▶ **Sayfa Alıntısı**:
————
Bitmek tükenmek bilmeyen müzakereler, soğuk, tepkisiz ve hissiz davranış sergileyen Batı karşısında Kıbrıs, siyasi ve ekonomik geleceğini arıyor.
İkinci Dünya Savaşı’na kadar siyaset ekonomiyi yönlendirirken, günümüz küresel dünyasında, ekonomi siyaseti yönlendirir hale geldi. Bu yenidünya düzeninde, dev şirketler ulus devletlerin ötesinde, adeta uluslarüstü (supranasyonal) bir yapıda hareket etmektedirler. Yıllık ciroları yüz milyar dolarları aşan bu dev şirketler, dünya ekonomik üretiminin de en büyük payına sahiptirler. Ekonomi, barışın ve refahın teminatıdır. Ekonominin güçlü olduğu yerde, siyaset, toplumsal yapı, demokrasi, temel hak ve özgürlükler teminat altındadır. Eşit ve dengeli yapı içinde olan toplumlar, barışın da en büyük teminatı olurlar. Kıbrıs uzun yıllardır uluslararası toplumdan izole edilmiştir. Batı’nın bu keyfi ve yanlı tutumu, doğal olarak Kıbrıs Türk Toplumunda öfkeye ve hatta nefrete dönüşmüştür. Ekonomik bağımlılık, ulus devlet olarak tanınmama Kıbrıs Türk toplumunu içe kapanık hale getirmiştir. Bitmek tükenmek bilmeyen müzakereler, haklı iken diplomasi masasında haksız duruma düşmeler, kendini dünyaya anlatamamalar ve her koşulda (haklı olduğumuzu bildikleri halde bile) soğuk, tepkisiz ve hissiz davranış sergileyen Batı karşısında Kıbrıs, siyasi ve ekonomik geleceğini aramaktadır.
————
▶ **Toplanan Veriler**:
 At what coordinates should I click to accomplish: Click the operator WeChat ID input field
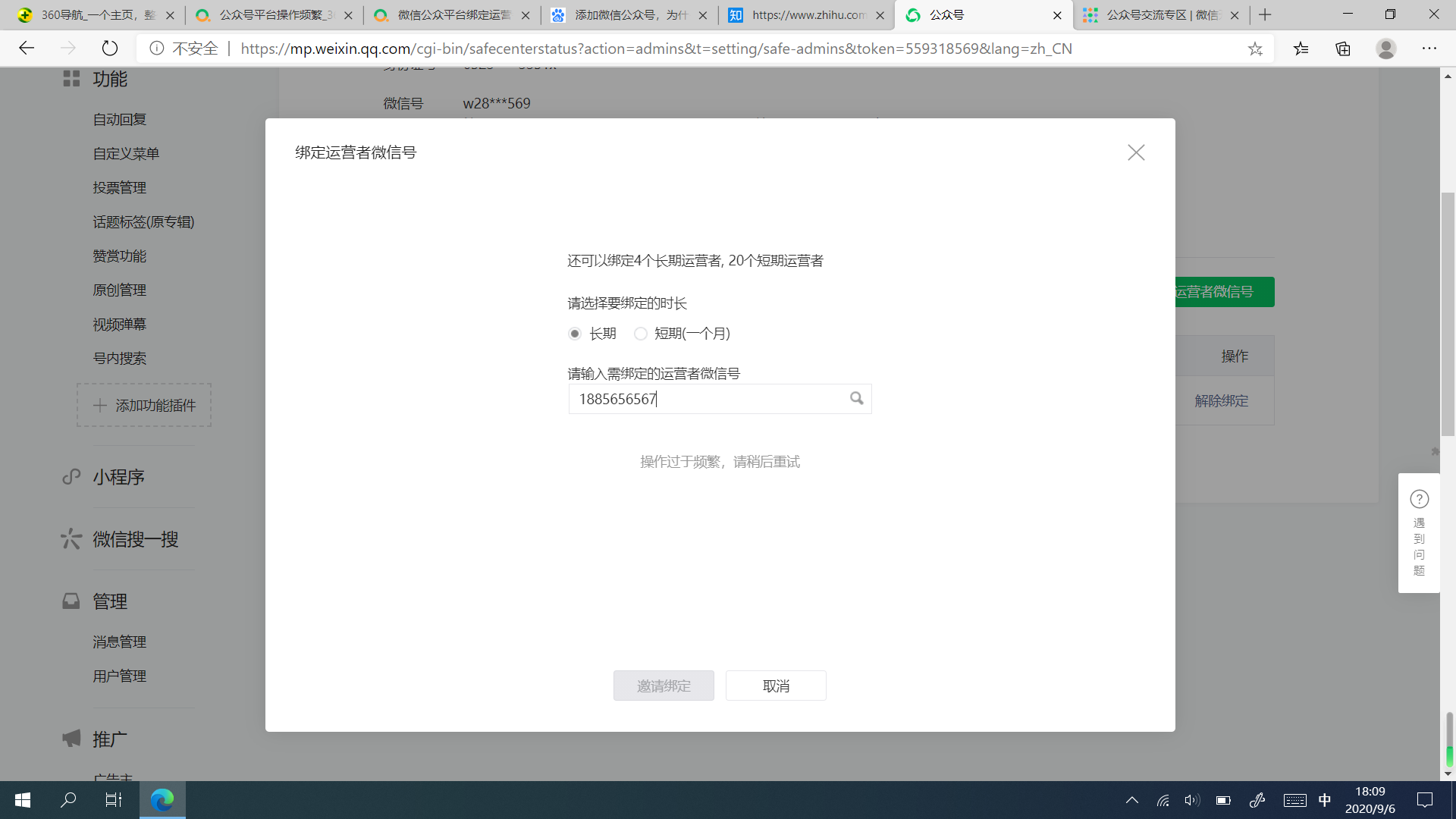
————
▶ **Yapılacaklar**:
A. Kıbrıs yazısında ekonominin güçlü olduğu yerde teminat altında olduğu belirtilen unsurları eksiksiz listeleyin.
B. Kıbrıs yazısına göre siyaset hangi döneme kadar ekonomiyi yönlendiriyordu?
C. Kıbrıs yazısını son cümlesinden sonra devam ettirin.

▶ **Sıralı Çıktılar**:
A.
- Siyaset
- Toplumsal yapı
- Demokrasi
- Temel hak ve özgürlükler

B. İkinci Dünya Savaşı'na kadar.

C.
Uluslararası İşbirliği ve Yatırım Zirvesi Kıbrıs’a yeni bir umut oldu
Akdeniz’in Mavi İncisi Kıbrıs’ta son dönemde enerji merkezli yeni bir barış süreci başlamıştır. Avrupa’nın enerji güvenliği, Rusya tarafından tehdit edilmeye başladığından bu yana, Doğu Akdeniz’deki doğal gaz ve petrol yatakları, Avrupa’nın enerji talebini karşılayacak nitelikte ve güvendedir. Akdeniz’deki enerji kaynaklarının varlığı, Kıbrıs’ta barışa giden yolu hızlandırmıştır. Tam da bu noktada DMW Uluslararası Diplomatlar Birliği Türkiye olarak; KKTC Başbakanlığı’nın himayesinde, Girne Amerikan Üniversitesi (GAÜ) ve Avrupa İş Kulübü ile ortaklaşa düzenlediğimiz “Barışa giden yolda Kıbrıs Uluslararası İşbirliği ve Yatırım Zirvesi” ekonomik düzlemde Kıbrıs’a yeni bir umut olmuştur. Kıbrıs’ın Sürdürülebilir Genel Ekonomik Görünümüne ve Kalkınma Programına Baktığımızda; Barış sürecinin tamamlanması durumunda Kıbrıs, yeni ufuklara yelken açacaktır. En başta uluslararası toplumun saygın bir üyesi olarak, dünyada yerini alacaktır. Akdeniz’de keşfedilen doğalgaz ve ham petrolün müşterek yönetiminin belirlenmesiyle birlikte, ekonomik kalkınma süreci hızla devreye girecektir.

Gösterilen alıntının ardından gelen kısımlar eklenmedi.